Could you transcribe all the entries exactly, omitting the pictures?

################

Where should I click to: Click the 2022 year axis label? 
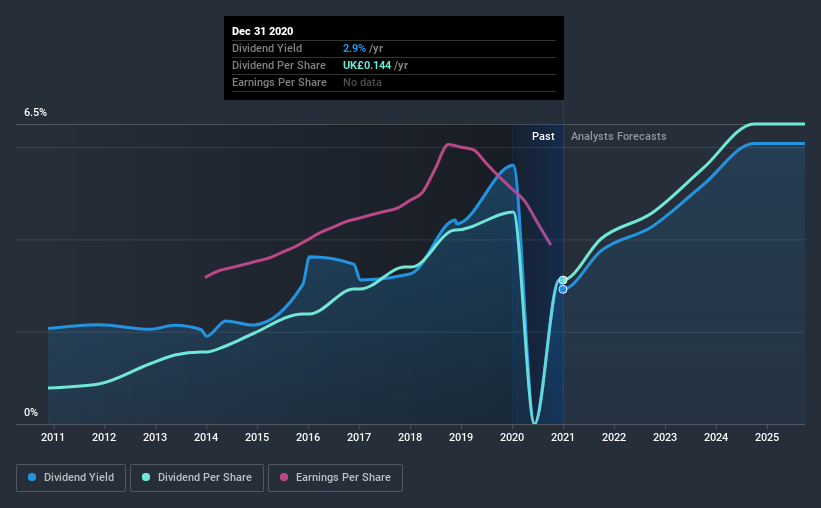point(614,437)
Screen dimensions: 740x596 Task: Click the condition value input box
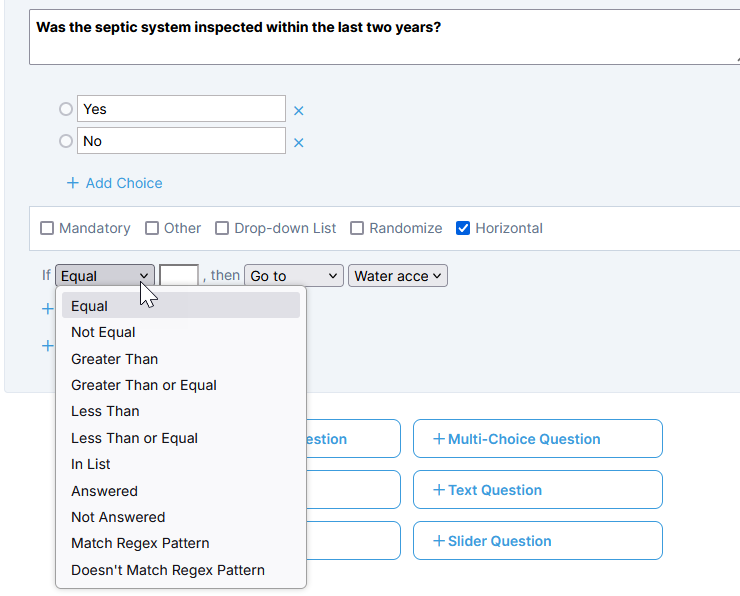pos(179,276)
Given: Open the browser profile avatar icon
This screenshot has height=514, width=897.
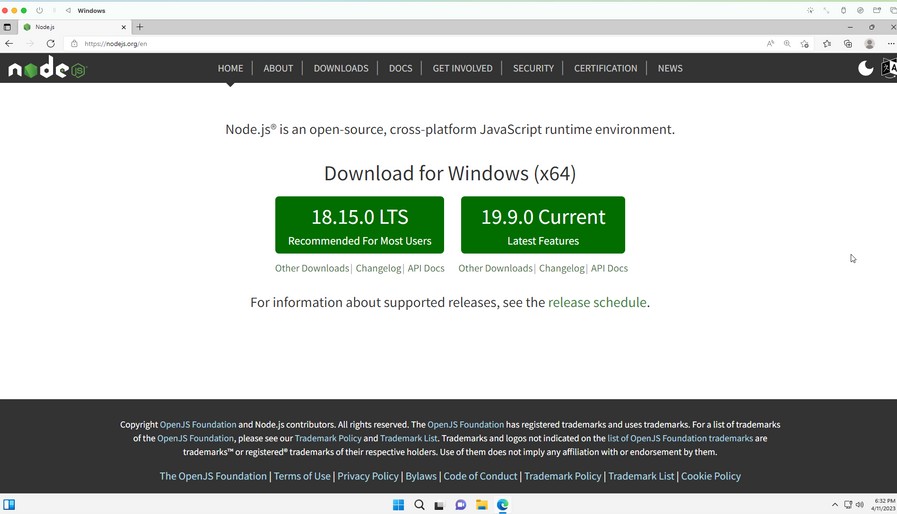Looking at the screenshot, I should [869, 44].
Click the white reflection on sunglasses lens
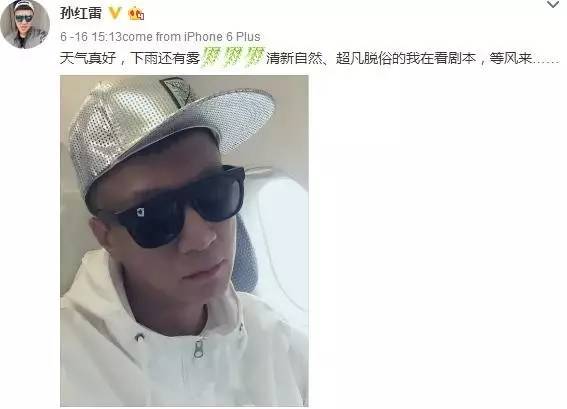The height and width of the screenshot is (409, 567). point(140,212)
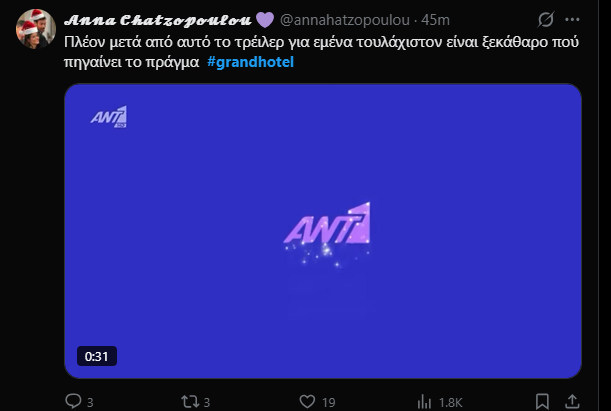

################

FINISHED TASK:
Where should I click to: Click the 2022 year axis label? 
point(614,437)
Screen dimensions: 740x596 Task: Click the condition value input box
pos(179,276)
Given: Open the browser profile avatar icon
This screenshot has height=514, width=897.
Looking at the screenshot, I should [869, 44].
Click the white reflection on sunglasses lens
The height and width of the screenshot is (409, 567). point(140,212)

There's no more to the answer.